**Records provided:**
====

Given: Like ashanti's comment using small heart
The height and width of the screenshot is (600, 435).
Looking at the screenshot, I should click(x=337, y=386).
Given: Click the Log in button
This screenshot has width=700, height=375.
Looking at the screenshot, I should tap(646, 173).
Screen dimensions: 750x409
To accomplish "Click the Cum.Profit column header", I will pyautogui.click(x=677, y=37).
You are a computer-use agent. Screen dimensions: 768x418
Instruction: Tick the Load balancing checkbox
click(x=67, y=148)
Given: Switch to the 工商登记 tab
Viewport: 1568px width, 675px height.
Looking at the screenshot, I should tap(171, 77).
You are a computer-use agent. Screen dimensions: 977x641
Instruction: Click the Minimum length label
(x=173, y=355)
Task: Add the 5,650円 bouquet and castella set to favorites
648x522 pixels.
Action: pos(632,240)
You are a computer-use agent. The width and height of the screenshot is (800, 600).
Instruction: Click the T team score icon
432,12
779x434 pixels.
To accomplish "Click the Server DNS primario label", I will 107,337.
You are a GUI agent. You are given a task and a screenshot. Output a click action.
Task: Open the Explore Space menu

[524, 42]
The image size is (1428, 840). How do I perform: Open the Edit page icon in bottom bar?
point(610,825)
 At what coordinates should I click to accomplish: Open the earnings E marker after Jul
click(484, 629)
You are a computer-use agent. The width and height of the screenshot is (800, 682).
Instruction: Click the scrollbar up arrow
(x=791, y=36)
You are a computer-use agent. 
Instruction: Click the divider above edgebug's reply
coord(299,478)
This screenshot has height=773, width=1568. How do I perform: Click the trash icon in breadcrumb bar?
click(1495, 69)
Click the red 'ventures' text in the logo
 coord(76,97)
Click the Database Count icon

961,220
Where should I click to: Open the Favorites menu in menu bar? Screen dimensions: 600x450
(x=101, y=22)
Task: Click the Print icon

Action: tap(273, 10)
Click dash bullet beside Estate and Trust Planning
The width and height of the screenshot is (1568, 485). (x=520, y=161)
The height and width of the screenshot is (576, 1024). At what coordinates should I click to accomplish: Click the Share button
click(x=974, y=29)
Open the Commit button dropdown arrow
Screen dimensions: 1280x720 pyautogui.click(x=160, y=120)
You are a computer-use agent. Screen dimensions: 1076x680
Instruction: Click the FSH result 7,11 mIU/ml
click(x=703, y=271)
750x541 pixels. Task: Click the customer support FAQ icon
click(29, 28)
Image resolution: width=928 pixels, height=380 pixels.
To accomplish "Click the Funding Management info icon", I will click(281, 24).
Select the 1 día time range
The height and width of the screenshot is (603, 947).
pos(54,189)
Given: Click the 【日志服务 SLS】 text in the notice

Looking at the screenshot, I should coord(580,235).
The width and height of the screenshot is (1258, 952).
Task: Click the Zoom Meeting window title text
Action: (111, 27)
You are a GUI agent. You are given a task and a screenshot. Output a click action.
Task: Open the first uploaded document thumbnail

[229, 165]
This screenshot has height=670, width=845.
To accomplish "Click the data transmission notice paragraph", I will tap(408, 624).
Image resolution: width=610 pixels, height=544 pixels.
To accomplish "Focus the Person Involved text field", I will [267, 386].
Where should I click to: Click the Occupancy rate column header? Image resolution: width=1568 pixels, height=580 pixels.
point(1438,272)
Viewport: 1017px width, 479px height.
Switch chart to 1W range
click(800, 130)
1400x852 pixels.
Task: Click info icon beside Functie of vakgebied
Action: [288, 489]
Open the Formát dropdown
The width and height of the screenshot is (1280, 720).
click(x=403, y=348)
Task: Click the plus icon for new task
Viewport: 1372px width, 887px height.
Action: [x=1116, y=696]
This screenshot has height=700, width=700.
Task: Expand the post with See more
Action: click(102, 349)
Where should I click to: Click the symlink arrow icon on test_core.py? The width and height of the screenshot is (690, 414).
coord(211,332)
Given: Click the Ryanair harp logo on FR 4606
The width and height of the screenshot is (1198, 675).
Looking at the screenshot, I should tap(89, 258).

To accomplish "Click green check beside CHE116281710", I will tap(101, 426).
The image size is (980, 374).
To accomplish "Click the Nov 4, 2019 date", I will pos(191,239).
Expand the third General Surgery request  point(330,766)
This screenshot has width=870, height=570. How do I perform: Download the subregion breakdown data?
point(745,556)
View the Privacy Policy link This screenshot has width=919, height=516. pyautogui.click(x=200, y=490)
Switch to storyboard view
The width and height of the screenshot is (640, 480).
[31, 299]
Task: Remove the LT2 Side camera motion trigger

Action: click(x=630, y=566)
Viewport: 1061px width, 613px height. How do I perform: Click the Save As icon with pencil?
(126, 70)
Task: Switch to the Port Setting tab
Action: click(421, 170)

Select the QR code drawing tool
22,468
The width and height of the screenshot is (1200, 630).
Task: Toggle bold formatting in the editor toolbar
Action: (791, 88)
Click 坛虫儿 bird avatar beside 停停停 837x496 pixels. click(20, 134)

====

**What this task involves:** Beginning with the line containing "You are a computer-use agent. Screen dimensions: 768x418" and ending with the line containing "779x434 pixels.", extract those lines exactly from the listing above, and only those.

**Output of the exercise:**
You are a computer-use agent. Screen dimensions: 768x418
Instruction: Tick the Load balancing checkbox
click(x=67, y=148)
Given: Switch to the 工商登记 tab
Viewport: 1568px width, 675px height.
Looking at the screenshot, I should tap(171, 77).
You are a computer-use agent. Screen dimensions: 977x641
Instruction: Click the Minimum length label
(x=173, y=355)
Task: Add the 5,650円 bouquet and castella set to favorites
648x522 pixels.
Action: pos(632,240)
You are a computer-use agent. The width and height of the screenshot is (800, 600).
Instruction: Click the T team score icon
432,12
779x434 pixels.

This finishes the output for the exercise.